Tom,
You mentioned that, "I would have assumed that a lot of architects dropped out before their time because of the Depression. Surely Tillinghast falls into that category..."
I don't know what bearing this may have on your thinking, but consider what Tilly wrote to Donald Ross less than a year before he died in 1941:
"I was brought here last April and we have been living with the family of my eldest daughter ever since, while recovery has been slow and I am still confined to my room. As against my old normal weight of around 185 I just manage to move the scale beam at 134. However, while recovery has been discouragingly slow, absolute rest is restoring me, but that is what is in store for me from now on – quiet and rest. It’s hard enough to give it all up – that is the golf. When I will be east again is a matter of conjecture. Before the bad weather settled on us, my daughter used to drive me around the country quite a bit. Quite a few golf courses but as far as I was able to observe, only one good one, old Inverness, which is much the same as ever. And it is good to find something in the game that suggests the good old days. So much has changed to the new tempo as to be a bit startling, even to the playing of the game…"

__TASK DIRECTIONS__:
In the Tillinghast letter, which golf course does he call the only good one he saw? Answer from the text only.

__GIVEN RECORDS__:
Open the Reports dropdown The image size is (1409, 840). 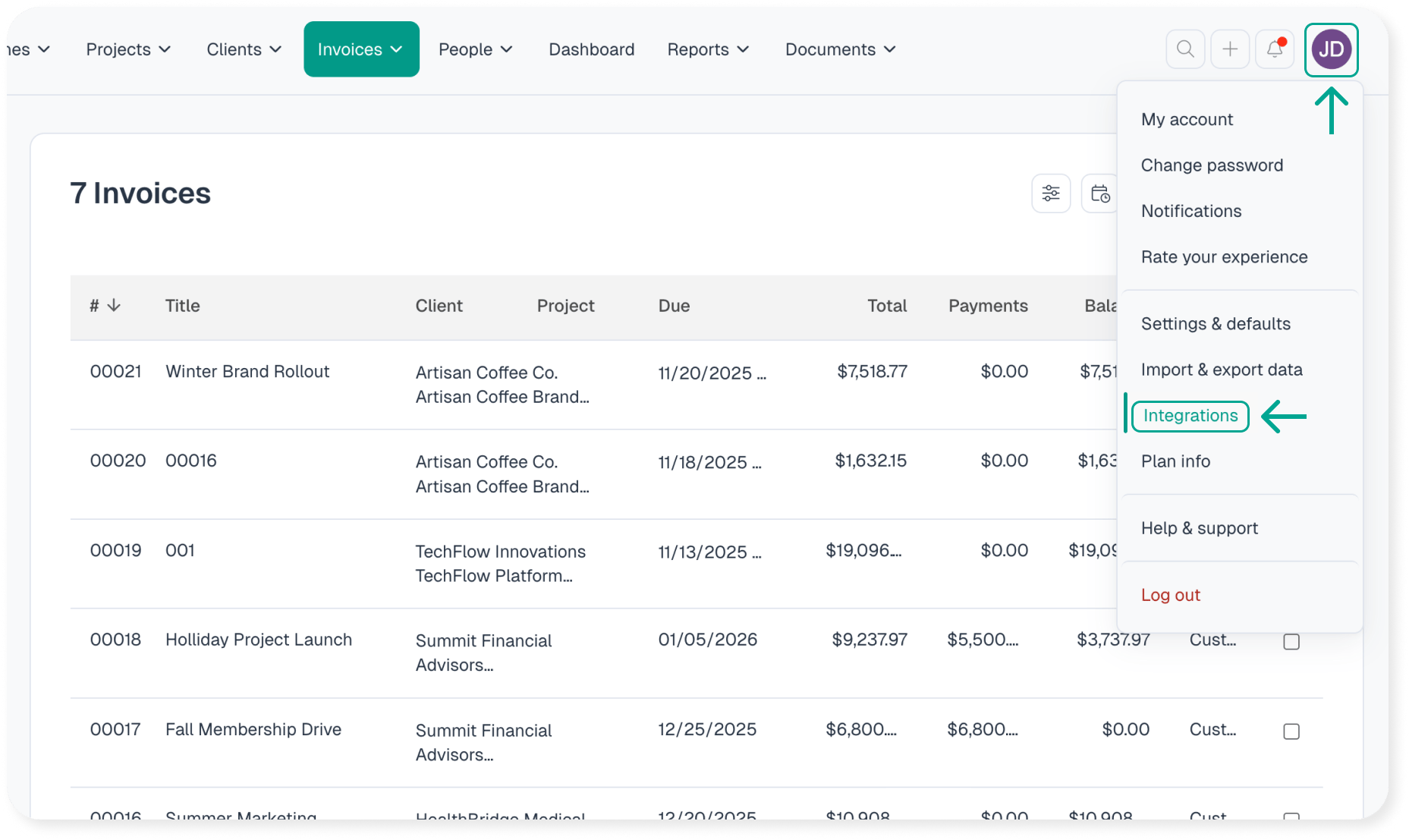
...
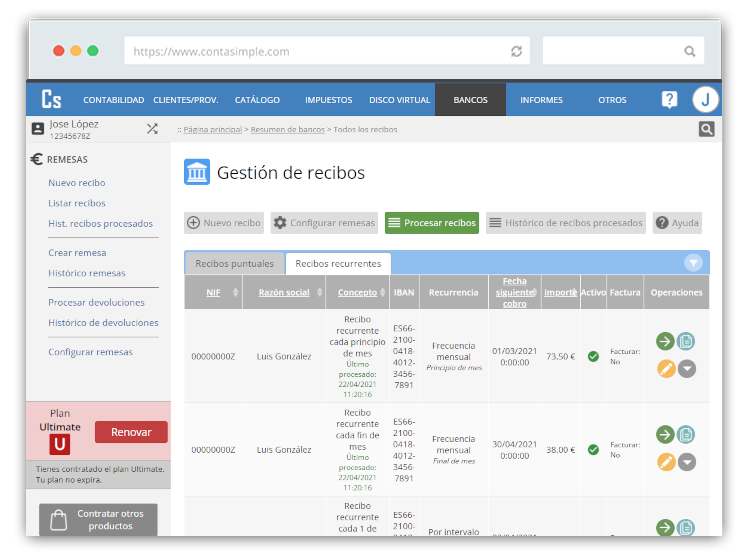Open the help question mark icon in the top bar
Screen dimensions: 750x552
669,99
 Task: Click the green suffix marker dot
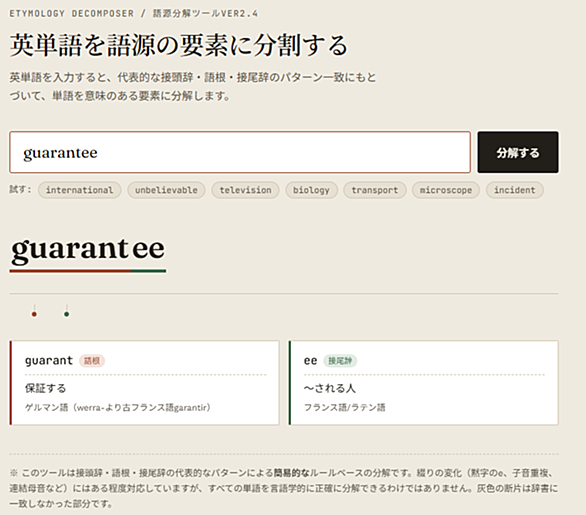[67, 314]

__THE RESPONSE__:
Old Inverness.